Spain has third most powerful passport in the world

Those with Spanish citizenship are in luck because their passports are the third most powerful in the world, meaning they can travel to many different countries without the need for a visa.

Spain has third most powerful passport in the world

If you want to go on a last-minute break, it’s really only possible to countries that don’t require you to apply for a visa beforehand or issue you with a visa upon arrival. 

The Henley Passport Index is based on data from the International Air Transport Association (IATA) and each year it reveals the number of destinations that passport holders from around the world can access without a prior visa.

The index includes 199 different passports and 227 different travel destinations and offers all kinds of information on global mobility, ultimately revealing which passports are the most powerful. 

Each country is scored on the total number of destinations that a holder of its passport can access without a visa. For each travel destination, if a visa is not required, they receive a score of one. This also applies if holders are able to obtain a visa on arrival, visitor permit or electronic travel authorisation (ETA) upon entry.
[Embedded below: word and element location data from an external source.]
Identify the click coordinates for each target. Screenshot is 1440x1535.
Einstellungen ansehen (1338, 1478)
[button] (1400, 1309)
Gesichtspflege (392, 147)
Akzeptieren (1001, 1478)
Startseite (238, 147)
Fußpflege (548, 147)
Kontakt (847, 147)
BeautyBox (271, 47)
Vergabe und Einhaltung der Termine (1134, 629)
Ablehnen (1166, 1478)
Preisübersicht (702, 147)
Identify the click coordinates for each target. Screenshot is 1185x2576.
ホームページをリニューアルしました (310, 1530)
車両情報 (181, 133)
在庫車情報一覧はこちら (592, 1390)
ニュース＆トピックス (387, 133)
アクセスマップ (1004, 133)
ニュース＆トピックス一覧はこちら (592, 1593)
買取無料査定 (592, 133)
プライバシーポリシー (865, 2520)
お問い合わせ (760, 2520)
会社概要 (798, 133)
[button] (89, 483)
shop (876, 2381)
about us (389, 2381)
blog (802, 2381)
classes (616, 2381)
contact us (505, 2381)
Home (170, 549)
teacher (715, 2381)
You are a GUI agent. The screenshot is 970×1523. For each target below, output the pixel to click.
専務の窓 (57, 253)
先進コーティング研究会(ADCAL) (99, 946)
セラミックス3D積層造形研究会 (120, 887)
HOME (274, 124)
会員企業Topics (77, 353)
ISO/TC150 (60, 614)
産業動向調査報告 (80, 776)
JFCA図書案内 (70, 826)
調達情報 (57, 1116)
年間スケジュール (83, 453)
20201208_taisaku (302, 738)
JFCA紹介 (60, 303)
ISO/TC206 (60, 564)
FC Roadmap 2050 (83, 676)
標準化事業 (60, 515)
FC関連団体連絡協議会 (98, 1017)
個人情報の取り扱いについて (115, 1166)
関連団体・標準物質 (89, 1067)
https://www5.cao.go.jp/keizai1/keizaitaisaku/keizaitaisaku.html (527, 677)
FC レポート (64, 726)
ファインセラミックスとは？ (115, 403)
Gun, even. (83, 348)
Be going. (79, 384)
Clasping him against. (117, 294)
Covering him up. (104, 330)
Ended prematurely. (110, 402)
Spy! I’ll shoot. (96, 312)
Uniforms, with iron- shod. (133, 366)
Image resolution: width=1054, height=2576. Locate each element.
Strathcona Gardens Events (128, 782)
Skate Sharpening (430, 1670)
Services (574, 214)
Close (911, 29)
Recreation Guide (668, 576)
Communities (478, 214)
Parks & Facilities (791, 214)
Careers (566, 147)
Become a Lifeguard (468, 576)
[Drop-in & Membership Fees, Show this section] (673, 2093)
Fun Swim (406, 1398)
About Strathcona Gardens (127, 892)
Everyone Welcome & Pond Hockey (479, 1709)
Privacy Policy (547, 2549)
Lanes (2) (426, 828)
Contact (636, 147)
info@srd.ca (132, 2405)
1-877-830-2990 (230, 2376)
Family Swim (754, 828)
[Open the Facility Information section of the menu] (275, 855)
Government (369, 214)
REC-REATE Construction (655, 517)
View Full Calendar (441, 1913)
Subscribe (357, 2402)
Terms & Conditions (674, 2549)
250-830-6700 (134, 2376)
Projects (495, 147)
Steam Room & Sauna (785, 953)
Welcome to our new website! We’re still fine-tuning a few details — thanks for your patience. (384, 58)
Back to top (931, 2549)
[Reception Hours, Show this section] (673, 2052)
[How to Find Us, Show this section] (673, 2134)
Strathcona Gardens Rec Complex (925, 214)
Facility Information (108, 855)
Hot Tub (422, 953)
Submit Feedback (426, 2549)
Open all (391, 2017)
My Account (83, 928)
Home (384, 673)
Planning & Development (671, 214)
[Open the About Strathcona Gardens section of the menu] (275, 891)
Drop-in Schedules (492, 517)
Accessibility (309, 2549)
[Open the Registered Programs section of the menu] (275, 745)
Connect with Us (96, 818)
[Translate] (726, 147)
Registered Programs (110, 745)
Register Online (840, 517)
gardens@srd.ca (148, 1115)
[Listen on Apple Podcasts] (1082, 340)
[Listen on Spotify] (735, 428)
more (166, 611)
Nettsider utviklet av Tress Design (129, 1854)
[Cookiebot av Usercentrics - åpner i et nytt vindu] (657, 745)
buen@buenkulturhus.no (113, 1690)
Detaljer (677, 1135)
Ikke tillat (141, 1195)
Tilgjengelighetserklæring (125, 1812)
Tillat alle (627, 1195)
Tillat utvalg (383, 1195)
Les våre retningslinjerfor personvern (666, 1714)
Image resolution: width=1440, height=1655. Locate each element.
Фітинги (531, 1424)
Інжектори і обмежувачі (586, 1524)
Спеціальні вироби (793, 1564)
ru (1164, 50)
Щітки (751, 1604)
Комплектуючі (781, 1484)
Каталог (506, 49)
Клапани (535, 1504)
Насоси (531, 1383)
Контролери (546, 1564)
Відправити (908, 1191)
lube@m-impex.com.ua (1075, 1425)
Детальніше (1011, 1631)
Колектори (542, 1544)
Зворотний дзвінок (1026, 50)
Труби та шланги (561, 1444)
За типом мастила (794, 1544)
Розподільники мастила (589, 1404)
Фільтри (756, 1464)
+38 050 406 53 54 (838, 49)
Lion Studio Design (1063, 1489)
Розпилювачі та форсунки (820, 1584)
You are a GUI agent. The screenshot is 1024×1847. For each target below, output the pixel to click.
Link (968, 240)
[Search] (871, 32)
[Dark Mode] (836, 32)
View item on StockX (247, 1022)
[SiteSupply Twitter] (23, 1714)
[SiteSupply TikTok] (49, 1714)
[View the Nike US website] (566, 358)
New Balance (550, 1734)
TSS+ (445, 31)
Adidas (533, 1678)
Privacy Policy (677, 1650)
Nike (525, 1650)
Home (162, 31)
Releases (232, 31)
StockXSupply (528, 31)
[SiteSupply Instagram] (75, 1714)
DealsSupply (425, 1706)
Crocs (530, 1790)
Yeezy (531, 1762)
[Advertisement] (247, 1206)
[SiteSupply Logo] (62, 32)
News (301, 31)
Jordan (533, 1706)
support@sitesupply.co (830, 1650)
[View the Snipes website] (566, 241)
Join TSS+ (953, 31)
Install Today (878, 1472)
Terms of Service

The rankings for 2023 show that Spain, along with Germany, is in joint third place, meaning that Spanish passport holders can visit a total of 191 countries without needing a visa.

READ ALSO: Why Spain is second favourite country for Americans to move to

In joint first place are Japan and Singapore whose passport holders can visit a total of 193 countries without requiring a visa.

They are closely followed by South Korea in second place, whose passport holders can visit a total of 192 countries.

After Spain and Germany, there are several European countries on the list. Those from Finland, Italy and Luxembourg come in fourth place, able to visit 189 destinations, while those from Austria, Denmark, the Netherlands, and Sweden come in fifth place able to visit 188 destinations.

These are followed by passports from France, Ireland, Portugal and the United Kingdom in sixth place, allowing them to visit 188 countries without a visa.

According to the rankings, only 17 percent of countries give their passport holders access to more than 80 percent of the world without a visa.

The three countries with the least powerful passports are Afghanistan whose holders can only visit 27 countries without the need for a visa, Iraq with a score of 29 and Syria with a score of 30.